Oil prices are down this morning, adding to this week’s decline, as they look for some firm direction moving forward. Earlier in the week, the American Petroleum Institute and Energy Information Administration released their bearish stats (detailed in this blog earlier), which helped to move the market to potentially its largest weekly decline in a month as the Fed Chairwoman made remarks this morning at the central bank’s annual summit in Jackson Hole, Wyoming. With Chairwoman Yellen hinting at a stronger chance of an interest rate increase this year, the dollar initially declined, but has now moved positive, pushing the oil market lower across both refined product indexes as of this writing.
Let’s recap the EIA report from yesterday morning: There was a reported build in crude inventories of 2.5 million barrels, gasoline built slightly by 36,000 barrels, and diesel built 122,000 barrels. The key driver of the build was the U.S. east coast inventory, which grew by 3.1 million barrels. The market was down over a penny a good portion of the morning with the API report Tuesday evening showing stronger builds than the EIA report, but once the EIA was released the market evened out and eventually finished slightly down on diesel by $0.0055 and up $0.0100 on gas.
The oil market is feeling the downward pressure this morning as the Energy Information Administration’s weekly stats showed builds in crude, gas and distillates somewhat reinforcing data from the American Petroleum Institute late yesterday afternoon. Yesterday saw settles higher across the board as Iran, which has previously been firm in its rhetoric and actions against any production stabilization, may be willing to soften its view. Sources across the oil industry report that next month’s informal OPEC meeting in Algeria could have Iran shifting its strategy. “Iran is reaching its pre-sanction production level soon and after that it can cooperate with the others,” said one source. As always, there are some questioning such talk of curtailing output, as a similar plan in April did not take hold. “There is currently a race to print any freeze headlines but we have not yet seen strong substance behind them,” stated an energy consultant based in Switzerland.
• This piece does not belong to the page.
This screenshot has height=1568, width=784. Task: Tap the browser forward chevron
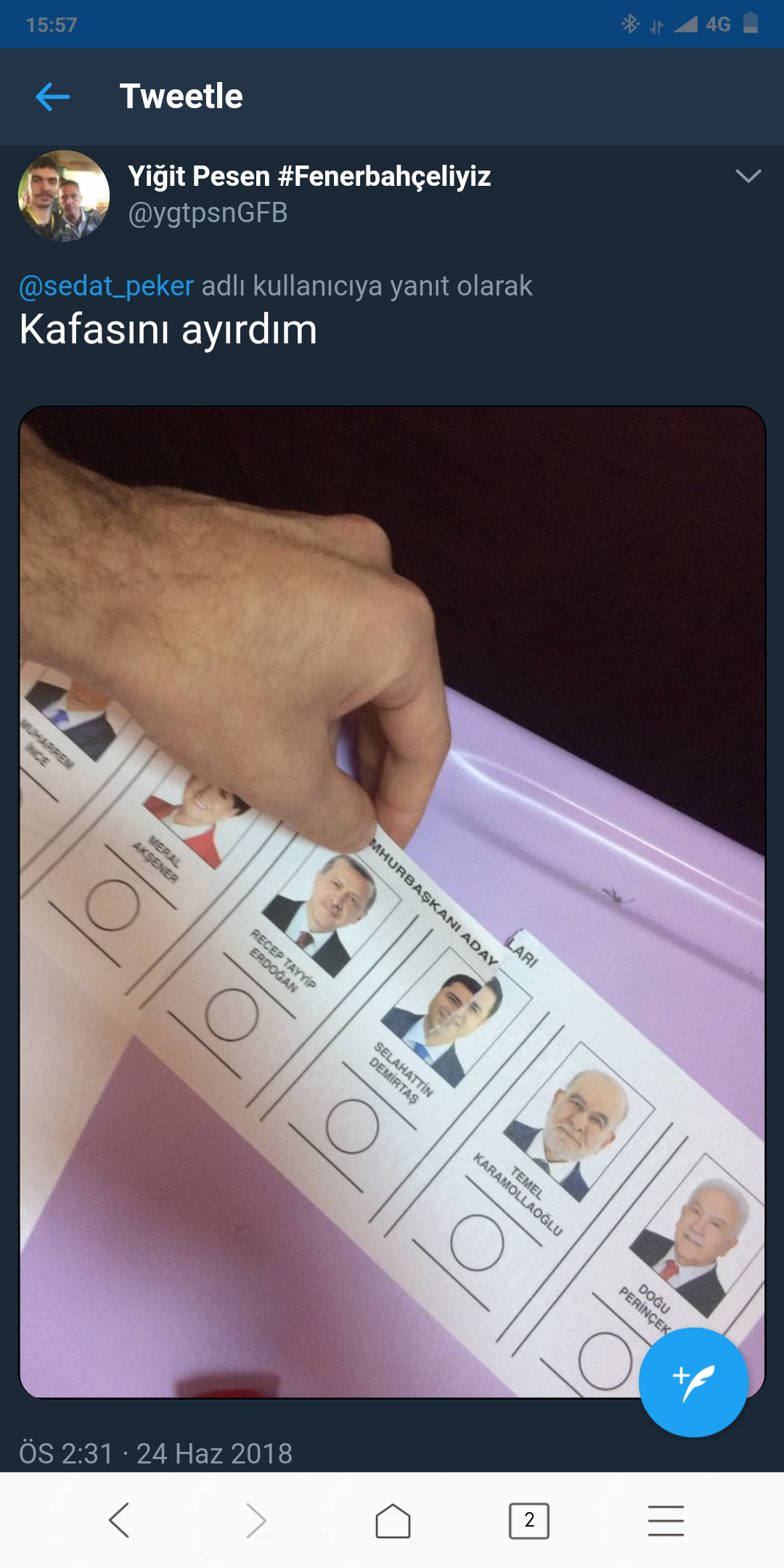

After seven days of consecutive gains, we finally saw some relief in the market yesterday as optimism regarding a possible OPEC production cut to support oil prices begins to dwindle. HO settled down $0.0332 to $1.4864, RBOB finished down $0.0287 to $1.4842, and September WTI crude lost $1.47 to $47.05, while October took over as the front-month contract, falling $1.70 to $47.41. We may have seen even greater losses if it weren't for a weaker U.S. dollar adding some support to prices.